▼▼▼
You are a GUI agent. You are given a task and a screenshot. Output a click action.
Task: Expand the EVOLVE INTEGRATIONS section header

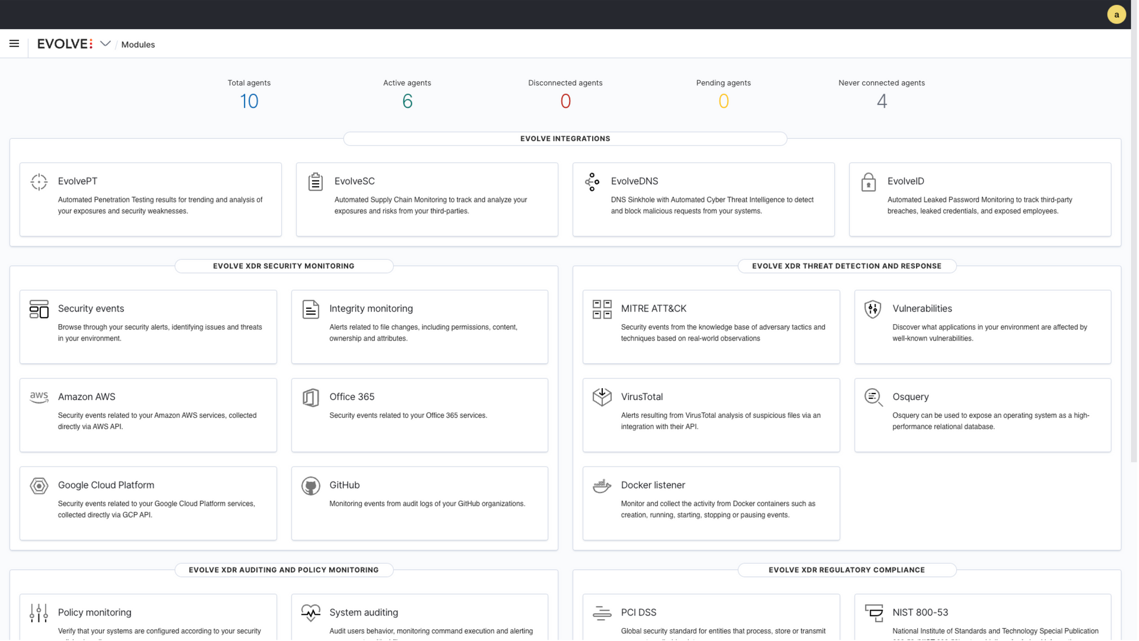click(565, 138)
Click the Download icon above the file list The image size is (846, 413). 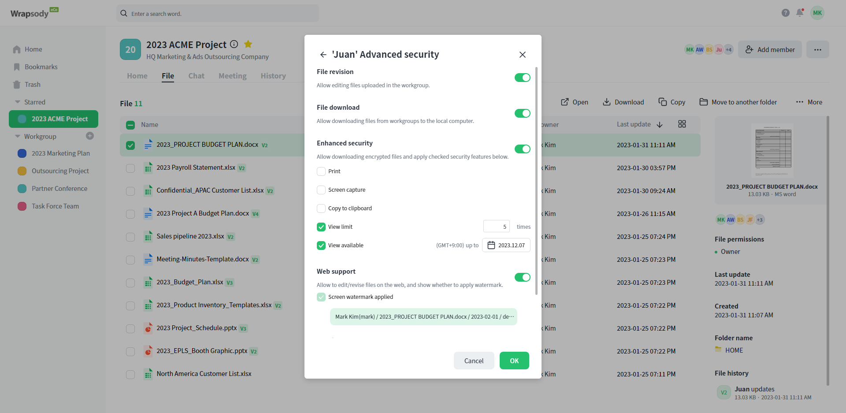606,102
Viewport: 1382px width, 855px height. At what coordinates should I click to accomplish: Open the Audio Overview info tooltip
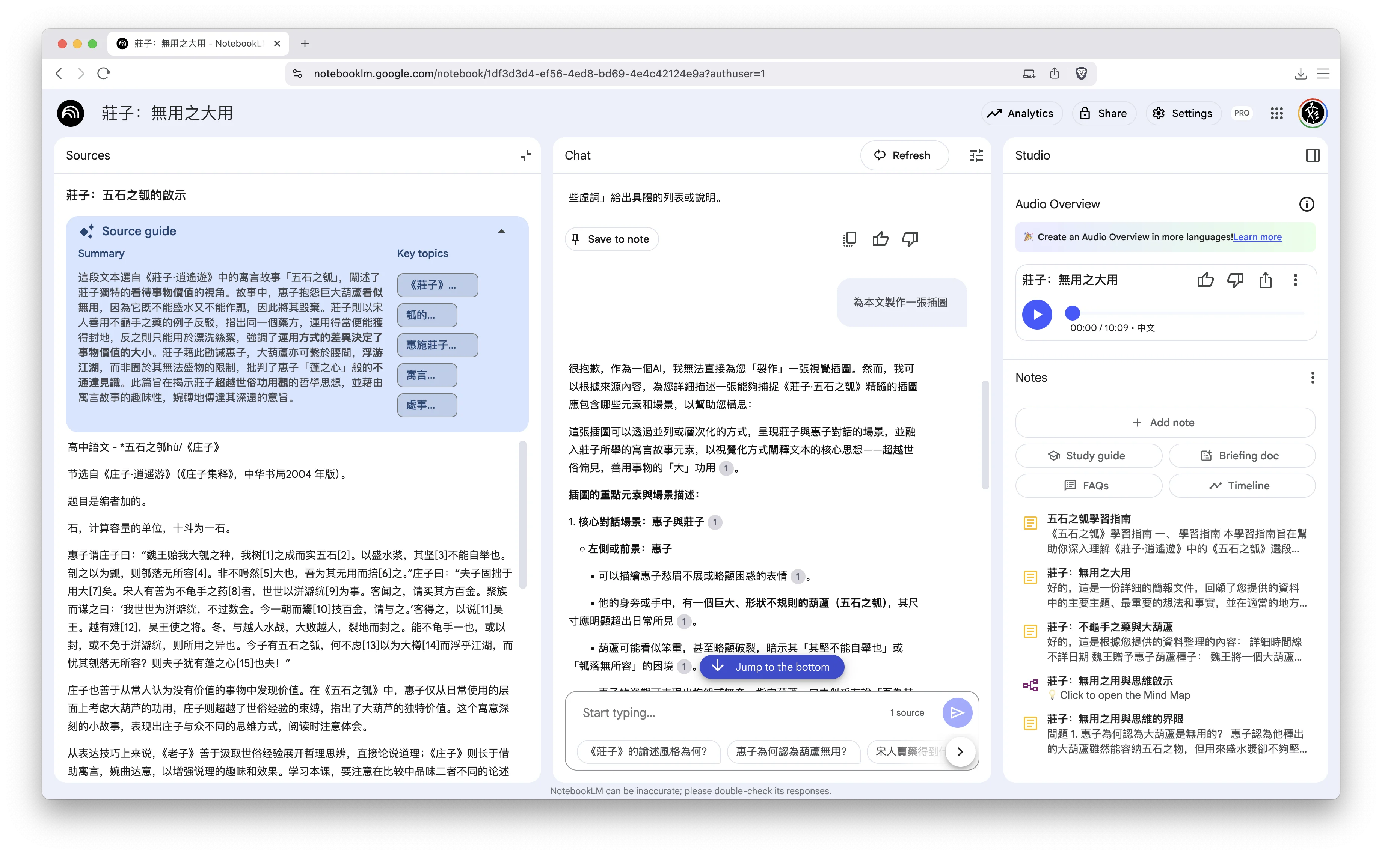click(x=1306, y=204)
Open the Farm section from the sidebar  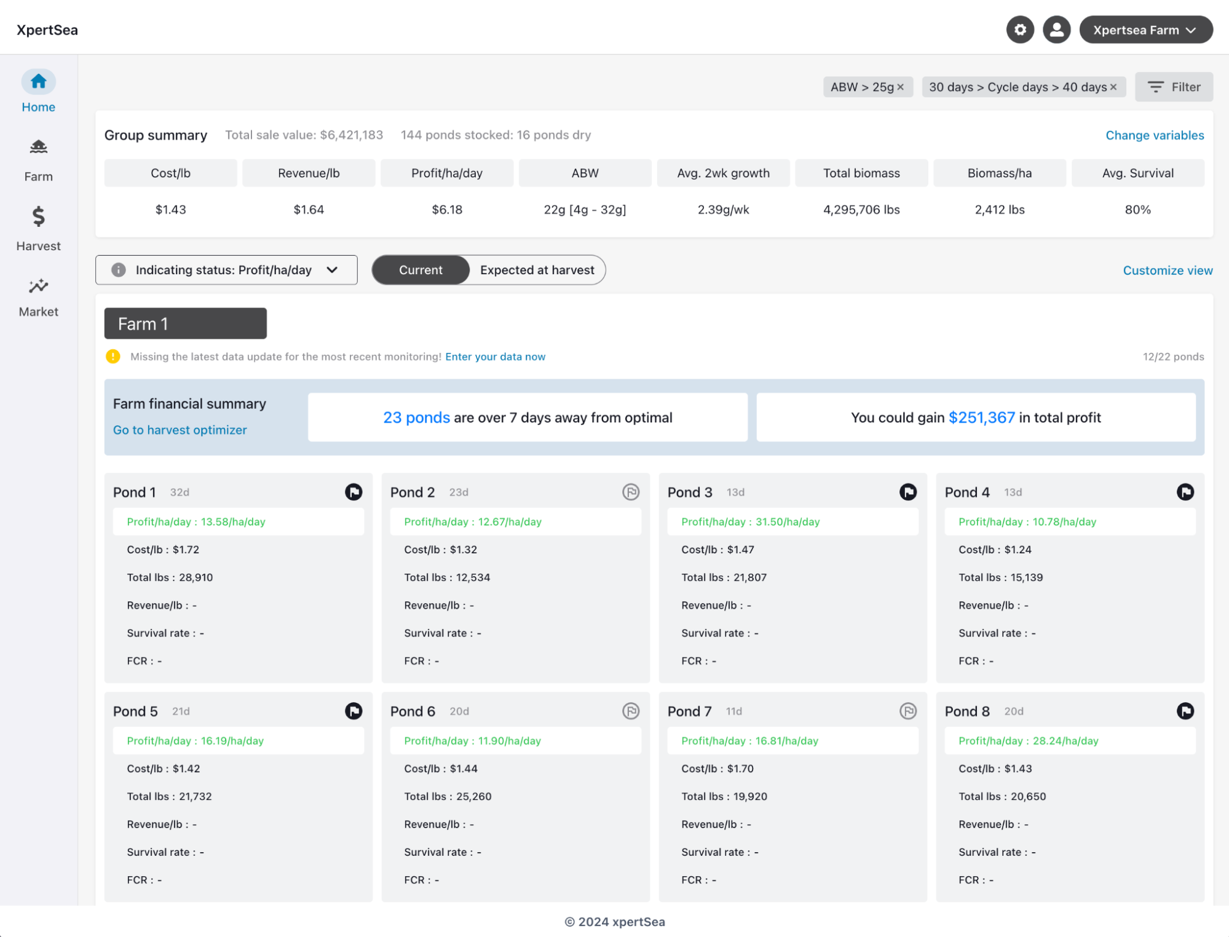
▲▲▲
• **TASK BRIEF**
This task calls for the lines from the line holding "Viewport: 1382px width, 855px" through the last line above, restated word for word with both ends included and the pictures dropped.

• **EXERCISE RESPONSE**
Viewport: 1382px width, 855px height. At what coordinates should I click to accomplish: Open the Audio Overview info tooltip
click(x=1306, y=204)
Open the Farm section from the sidebar  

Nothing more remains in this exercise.